Dataset content >>
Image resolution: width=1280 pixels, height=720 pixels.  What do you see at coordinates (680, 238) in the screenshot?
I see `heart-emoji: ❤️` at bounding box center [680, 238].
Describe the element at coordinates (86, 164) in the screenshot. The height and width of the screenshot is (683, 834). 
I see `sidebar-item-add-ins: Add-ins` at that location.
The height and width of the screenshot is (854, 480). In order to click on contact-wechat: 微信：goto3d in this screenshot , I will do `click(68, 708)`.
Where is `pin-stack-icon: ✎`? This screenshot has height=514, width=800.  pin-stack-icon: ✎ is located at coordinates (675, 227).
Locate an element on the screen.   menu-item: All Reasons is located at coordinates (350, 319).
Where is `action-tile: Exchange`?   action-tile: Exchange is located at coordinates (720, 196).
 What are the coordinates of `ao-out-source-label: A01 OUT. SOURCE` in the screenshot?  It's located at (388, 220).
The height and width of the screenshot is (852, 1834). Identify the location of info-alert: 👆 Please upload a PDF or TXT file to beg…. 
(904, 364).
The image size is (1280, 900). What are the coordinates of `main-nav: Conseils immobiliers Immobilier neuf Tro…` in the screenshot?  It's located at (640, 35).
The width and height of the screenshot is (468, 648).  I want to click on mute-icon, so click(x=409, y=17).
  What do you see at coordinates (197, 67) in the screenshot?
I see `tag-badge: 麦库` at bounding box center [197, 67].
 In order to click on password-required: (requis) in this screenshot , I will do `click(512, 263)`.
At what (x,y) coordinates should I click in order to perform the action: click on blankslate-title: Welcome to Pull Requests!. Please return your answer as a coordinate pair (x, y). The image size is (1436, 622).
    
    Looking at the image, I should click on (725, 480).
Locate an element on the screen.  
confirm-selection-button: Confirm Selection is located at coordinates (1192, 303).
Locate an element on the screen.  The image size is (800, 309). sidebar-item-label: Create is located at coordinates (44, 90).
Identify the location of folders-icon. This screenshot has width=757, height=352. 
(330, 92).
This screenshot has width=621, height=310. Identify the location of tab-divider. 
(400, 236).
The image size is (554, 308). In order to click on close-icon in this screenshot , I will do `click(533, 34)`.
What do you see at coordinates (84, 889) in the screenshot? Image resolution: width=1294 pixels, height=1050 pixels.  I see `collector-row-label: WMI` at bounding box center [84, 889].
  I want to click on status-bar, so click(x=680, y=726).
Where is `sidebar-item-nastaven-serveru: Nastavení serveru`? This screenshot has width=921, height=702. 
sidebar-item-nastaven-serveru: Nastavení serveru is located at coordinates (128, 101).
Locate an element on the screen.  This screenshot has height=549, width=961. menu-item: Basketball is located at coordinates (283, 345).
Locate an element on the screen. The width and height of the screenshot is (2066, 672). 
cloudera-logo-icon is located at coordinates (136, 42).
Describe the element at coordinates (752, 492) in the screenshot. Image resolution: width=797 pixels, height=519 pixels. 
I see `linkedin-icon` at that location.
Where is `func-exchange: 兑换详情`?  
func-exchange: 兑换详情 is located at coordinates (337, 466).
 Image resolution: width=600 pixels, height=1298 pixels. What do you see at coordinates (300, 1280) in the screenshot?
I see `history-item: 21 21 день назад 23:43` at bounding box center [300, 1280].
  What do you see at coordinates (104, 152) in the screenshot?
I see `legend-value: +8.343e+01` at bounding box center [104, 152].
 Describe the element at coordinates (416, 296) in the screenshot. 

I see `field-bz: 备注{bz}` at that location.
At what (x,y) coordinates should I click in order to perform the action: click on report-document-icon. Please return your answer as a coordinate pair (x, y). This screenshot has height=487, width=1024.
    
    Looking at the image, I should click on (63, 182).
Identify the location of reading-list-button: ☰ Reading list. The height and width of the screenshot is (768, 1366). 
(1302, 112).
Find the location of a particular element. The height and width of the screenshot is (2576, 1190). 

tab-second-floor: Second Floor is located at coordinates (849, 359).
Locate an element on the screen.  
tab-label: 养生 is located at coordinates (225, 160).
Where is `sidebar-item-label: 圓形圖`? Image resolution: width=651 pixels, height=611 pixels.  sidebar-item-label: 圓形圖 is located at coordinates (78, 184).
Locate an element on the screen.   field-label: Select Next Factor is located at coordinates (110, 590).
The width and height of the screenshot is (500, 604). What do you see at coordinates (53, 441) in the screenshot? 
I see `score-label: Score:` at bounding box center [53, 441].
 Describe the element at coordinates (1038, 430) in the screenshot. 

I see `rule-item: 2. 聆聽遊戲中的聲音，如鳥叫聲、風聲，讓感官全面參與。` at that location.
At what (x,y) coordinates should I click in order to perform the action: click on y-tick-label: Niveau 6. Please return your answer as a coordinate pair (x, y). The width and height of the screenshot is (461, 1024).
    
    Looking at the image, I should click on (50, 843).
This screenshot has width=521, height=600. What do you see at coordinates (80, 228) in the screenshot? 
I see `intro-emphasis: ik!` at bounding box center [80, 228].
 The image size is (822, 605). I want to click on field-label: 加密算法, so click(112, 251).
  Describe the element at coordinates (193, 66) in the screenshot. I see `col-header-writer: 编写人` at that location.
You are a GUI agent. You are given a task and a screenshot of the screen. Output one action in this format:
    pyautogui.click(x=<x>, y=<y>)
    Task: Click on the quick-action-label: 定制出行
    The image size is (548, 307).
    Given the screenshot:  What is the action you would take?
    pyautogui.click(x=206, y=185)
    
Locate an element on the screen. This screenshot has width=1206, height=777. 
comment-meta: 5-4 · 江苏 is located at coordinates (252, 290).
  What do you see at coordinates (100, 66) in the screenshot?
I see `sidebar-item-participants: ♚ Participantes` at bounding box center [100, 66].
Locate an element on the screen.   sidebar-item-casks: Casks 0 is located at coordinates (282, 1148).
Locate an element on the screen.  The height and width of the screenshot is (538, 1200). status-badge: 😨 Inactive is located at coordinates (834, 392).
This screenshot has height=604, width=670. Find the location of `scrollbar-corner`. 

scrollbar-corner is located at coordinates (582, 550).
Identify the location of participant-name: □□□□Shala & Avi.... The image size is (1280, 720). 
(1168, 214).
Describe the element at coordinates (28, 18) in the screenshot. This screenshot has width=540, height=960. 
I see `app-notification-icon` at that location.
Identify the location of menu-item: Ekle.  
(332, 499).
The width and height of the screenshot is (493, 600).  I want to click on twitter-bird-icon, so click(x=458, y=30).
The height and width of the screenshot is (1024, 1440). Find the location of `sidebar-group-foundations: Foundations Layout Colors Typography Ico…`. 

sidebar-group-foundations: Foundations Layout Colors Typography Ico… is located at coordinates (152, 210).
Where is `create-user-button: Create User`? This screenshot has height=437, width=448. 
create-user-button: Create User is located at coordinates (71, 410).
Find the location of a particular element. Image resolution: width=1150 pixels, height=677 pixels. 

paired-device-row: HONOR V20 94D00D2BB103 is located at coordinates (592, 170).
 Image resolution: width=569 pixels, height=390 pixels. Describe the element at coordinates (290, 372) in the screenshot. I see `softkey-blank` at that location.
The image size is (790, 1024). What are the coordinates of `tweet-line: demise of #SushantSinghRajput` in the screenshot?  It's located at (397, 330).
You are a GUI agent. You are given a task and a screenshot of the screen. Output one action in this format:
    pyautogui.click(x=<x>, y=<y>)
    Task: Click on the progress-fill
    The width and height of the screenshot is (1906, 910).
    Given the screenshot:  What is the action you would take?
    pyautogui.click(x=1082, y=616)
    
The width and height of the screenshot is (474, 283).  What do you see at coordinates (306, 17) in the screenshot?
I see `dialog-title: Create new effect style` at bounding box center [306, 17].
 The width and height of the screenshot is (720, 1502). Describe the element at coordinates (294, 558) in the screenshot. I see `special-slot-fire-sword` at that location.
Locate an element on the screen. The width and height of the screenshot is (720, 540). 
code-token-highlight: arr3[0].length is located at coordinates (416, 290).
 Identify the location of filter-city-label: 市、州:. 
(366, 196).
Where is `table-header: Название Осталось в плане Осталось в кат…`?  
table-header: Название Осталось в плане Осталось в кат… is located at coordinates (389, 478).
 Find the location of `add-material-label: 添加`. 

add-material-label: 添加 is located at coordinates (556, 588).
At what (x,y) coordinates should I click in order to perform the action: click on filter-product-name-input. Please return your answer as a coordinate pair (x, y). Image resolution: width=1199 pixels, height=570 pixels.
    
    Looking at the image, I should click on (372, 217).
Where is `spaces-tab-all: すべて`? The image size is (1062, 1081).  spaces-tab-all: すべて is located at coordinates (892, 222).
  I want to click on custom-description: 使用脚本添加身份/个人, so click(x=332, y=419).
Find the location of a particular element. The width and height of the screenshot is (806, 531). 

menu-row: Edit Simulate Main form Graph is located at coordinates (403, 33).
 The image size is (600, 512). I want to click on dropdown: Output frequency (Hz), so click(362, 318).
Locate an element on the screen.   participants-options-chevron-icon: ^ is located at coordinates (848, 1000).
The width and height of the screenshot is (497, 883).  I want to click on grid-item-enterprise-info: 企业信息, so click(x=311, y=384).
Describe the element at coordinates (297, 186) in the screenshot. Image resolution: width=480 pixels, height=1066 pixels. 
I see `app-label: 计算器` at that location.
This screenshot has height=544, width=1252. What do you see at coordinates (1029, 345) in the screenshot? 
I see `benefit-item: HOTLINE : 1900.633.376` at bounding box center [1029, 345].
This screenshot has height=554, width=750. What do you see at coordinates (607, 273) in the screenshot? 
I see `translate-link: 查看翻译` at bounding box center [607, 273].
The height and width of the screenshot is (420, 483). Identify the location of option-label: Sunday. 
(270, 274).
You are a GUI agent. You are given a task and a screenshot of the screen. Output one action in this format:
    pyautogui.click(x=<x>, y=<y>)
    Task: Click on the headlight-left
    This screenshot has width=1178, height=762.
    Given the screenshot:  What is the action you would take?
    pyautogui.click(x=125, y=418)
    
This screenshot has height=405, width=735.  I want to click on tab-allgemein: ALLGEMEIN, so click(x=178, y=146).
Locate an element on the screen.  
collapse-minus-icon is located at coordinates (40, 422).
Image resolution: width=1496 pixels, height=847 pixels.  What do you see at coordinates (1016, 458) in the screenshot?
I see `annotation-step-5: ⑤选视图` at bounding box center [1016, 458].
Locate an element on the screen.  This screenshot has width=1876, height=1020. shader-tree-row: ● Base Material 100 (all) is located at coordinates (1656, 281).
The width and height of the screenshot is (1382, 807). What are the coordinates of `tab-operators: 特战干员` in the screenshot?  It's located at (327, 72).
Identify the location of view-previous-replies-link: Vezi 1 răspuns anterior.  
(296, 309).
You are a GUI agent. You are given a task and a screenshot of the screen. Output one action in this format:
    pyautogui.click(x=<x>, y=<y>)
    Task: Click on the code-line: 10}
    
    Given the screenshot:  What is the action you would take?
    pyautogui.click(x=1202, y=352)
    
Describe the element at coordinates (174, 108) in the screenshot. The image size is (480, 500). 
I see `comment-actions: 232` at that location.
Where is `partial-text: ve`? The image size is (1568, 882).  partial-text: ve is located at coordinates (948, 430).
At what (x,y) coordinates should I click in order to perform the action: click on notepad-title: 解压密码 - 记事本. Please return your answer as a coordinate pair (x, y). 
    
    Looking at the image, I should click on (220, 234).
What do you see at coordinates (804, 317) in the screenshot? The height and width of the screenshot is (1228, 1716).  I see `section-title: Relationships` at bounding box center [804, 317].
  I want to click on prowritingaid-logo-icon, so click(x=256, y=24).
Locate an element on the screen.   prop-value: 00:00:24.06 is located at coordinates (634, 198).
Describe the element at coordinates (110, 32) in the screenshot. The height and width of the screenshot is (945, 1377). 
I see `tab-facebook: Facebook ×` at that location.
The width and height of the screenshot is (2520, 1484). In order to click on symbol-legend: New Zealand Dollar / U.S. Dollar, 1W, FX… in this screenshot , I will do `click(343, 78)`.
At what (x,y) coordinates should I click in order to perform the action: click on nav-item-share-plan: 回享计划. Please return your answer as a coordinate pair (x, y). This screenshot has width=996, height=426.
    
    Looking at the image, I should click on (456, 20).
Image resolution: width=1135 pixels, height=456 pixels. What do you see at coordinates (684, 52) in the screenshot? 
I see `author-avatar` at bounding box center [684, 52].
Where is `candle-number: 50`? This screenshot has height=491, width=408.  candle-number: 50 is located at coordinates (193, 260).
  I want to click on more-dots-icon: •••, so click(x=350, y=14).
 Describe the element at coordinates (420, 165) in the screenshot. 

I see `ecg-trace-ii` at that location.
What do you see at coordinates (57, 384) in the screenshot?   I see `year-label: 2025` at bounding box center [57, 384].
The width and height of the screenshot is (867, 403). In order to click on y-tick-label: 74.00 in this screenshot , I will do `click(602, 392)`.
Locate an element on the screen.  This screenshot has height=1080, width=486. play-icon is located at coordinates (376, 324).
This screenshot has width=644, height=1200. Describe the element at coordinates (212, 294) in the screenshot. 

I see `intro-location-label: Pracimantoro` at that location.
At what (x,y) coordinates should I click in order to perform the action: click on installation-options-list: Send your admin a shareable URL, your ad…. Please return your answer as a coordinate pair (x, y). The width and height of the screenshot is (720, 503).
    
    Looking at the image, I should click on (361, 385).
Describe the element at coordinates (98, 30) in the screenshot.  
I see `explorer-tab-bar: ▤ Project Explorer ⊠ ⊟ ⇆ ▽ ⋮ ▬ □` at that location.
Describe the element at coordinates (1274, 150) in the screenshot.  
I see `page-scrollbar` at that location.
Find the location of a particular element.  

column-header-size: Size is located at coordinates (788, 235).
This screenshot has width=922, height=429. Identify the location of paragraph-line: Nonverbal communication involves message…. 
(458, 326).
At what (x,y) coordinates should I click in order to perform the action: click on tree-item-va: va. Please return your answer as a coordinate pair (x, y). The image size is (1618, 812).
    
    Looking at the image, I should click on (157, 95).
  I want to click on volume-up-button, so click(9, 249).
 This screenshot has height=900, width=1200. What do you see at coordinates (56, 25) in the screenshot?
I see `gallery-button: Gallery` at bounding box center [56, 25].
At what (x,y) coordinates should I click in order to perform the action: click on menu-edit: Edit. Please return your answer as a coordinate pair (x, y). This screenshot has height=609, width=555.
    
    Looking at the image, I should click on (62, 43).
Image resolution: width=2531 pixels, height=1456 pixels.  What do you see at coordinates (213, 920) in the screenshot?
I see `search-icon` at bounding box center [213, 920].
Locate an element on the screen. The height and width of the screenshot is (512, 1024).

Task brief >> Reproduce the rows above verbatim, starting with the line that contains "coordinates (350, 319)." and going on through the line that contains "confirm-selection-button: Confirm Selection".

Exercise output >>
Locate an element on the screen.   menu-item: All Reasons is located at coordinates (350, 319).
Where is `action-tile: Exchange`?   action-tile: Exchange is located at coordinates (720, 196).
 What are the coordinates of `ao-out-source-label: A01 OUT. SOURCE` in the screenshot?  It's located at (388, 220).
The height and width of the screenshot is (852, 1834). Identify the location of info-alert: 👆 Please upload a PDF or TXT file to beg…. 
(904, 364).
The image size is (1280, 900). What are the coordinates of `main-nav: Conseils immobiliers Immobilier neuf Tro…` in the screenshot?  It's located at (640, 35).
The width and height of the screenshot is (468, 648).  I want to click on mute-icon, so click(x=409, y=17).
  What do you see at coordinates (197, 67) in the screenshot?
I see `tag-badge: 麦库` at bounding box center [197, 67].
 In order to click on password-required: (requis) in this screenshot , I will do `click(512, 263)`.
At what (x,y) coordinates should I click in order to perform the action: click on blankslate-title: Welcome to Pull Requests!. Please return your answer as a coordinate pair (x, y). The image size is (1436, 622).
    
    Looking at the image, I should click on (725, 480).
Locate an element on the screen.  
confirm-selection-button: Confirm Selection is located at coordinates (1192, 303).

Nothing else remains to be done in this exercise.